Aryl hydrocarbon receptor (AhR) agonist ß-naphthoflavone regulated gene networks in human primary trophoblasts.

The aryl hydrocarbon receptor (AhR) is a ligand-activated transcription factor that is highly expressed in placenta. AhR belongs to a class of transcriptional regulators that control many developmental and physiological events (e.g. xenobiotic metabolism). Our study describes AhR regulated transcriptional responses in human primary trophoblast by using the AhR agonist, ß-naphthoflavone (BNF). Human primary trophoblast cells were isolated from full term placenta after delivery. The trophoblasts were exposed to 25 µM of AhR agonist, BNF, for 72 hours. Gene expression profiling was conducted with Illumina HT-12 expression beadchips.
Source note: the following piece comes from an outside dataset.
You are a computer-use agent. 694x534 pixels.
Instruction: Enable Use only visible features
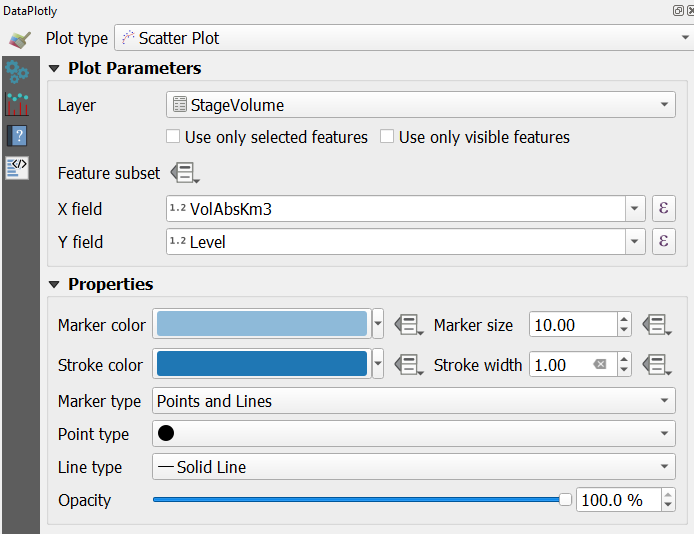click(x=388, y=137)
Expression of selected genes was confirmed with RT-qPCR. Ingenuity pathway analysis (IPA) was used to predict functional pathways and upstream regulators of differentially expressed genes in order to identify regulatory networks associated with AhR. In response to BNF exposure, 64 genes were upregulated, and 257 genes were downregulated compared to control trophoblasts (±1.5-fold, p < 0.05). BNF regulated genes included placental hormones and genes implicated in immune- and inflammatory responses in addition to their well-known effects on xenobiotic metabolism, oxidative stress, antioxidant defense. In conclusion, these results show that BNF has wide-ranging effects on placental gene expression beyond xenobiotic metabolism e.g. disruption of inflammatory processes and hormones in the placenta.